Fragen: Sollten wir in Deutschland alle Bäume roden, weil bei einem Sturm Zweige auf ein Grundstück fallen könnten? Wieviel ist uns ein Baum wert, der älter als der älteste Mensch auf der Erde ist, der viele Generationen unserer Ahnen überlebt und mehrere Kriege überstanden hat? Wieviel in Bochum Unterhordel? Wäre hier nicht eine differenzierte Einzelentscheidung (Kappung / Fällung / Rettung eines Baumes) angebracht, unter Abwägung sozialer, ökologischer und wirtschaftlicher Aspekte - statt weitestgehendem Kahlschlag?

Zitat: "Bei einer Bebauung würden diese Zweige auf die neu gebauten Häuser fallen."
Faktencheck: Die Bebauungsplanung wird selbstverständlich einen ausreichenden Abstand zu den verbliebenen Bäumen vorsehen.

Zitat: "Durch die Bebauung der Fläche, z.B. durch die Unterkellerung der neuen Gebäude, werden die Wurzeln der Bäume gefährdet."
Faktencheck: Platanus acerifolia ist ein Tief- und kein Flachwurzler. Bei der Baumaßnahme sind ausreichende Abstände zum Wurzelwerk einzuhalten und der Wurzelbereich der Bäume (mind. Bodenoberfläche unter der Krone, sog. Kronentraufenbereich) ist vor Auswirkungen der Baumaßnahme zu sichern.

Zitat: "Natürlich ist es für eine einzelne Person schöner, wenn man von seinem Garten auf alte Platanen anstatt auf neue Häuser schaut."
Kommentar: Nicht nur die umliegenden, sondern auch die neuen Bewohner haben bzw. hätten den Blick auf und die Nachbarschaft zu diesen erhabenen Bäumen. Siehe mein Text oben: "Es geht hier keineswegs darum, das geplante Bauvorhaben zu verhindern. Selbstverständlich muss Familien aktuell mehr Wohnraum in Bochum angeboten werden. Angesichts des von der Stadt geplanten Kahlschlages darf den neuen Bewohnern jedoch nicht die Nachbarschaft zu diesen majestätischen Bäumen genommen werden, auch dies hat mit Lebensqualität am neuen Wohnort zu tun - und selbstverständlich ebenso mit Klimaschutz und Lebensqualität der Bürger im gesamten Bochumer Stadtraum. Und selbstverständlich gäbe es andere Planungsvarianten für dieses Gelände, die sowohl die sozialen wie auch die ökologischen Belange berücksichtigen würden".
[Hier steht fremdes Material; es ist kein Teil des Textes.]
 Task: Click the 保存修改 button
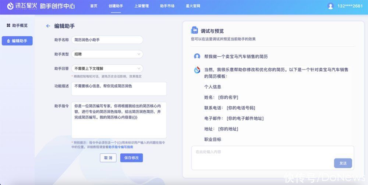pos(131,158)

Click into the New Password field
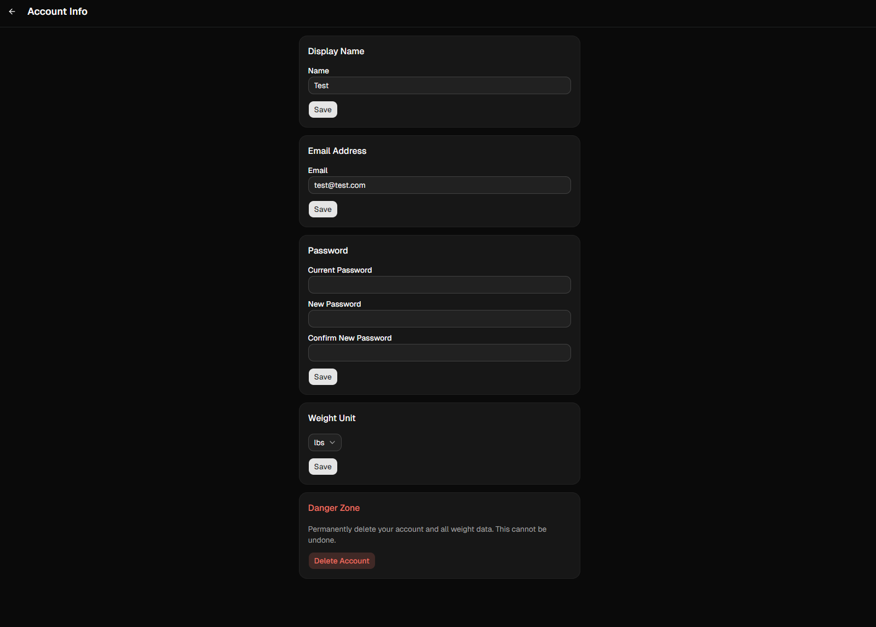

Zitat: "Aber für eigene Interessen den Bau von neuem Wohnraum verhindern?"
Kommentar: Wäre es tatsächlich so, dass bei jedem "kleinen Sturm... größere Zweige" auf das Grundstück fallen würden, wäre ich doch benachteiligt, denn die Äste der Platanen ragen über die Grenzlinie in meinen Grundstücksbereich hinein. Die übergeordneten Interessen "Schutz der Bäume und Tiere" und "positive Wirkung auf Klima und Wohnqualität" stelle ich über mein vermeintlich "eigenes Interesse".

Fazit: alternative Fakten

In tatsächlich eigener Sache: Die Veröffentlichung des letzten Satzes des Leserbriefes, in dem mir "eigene Interessen" unterstellt werden, empfinde ich als unangemessen.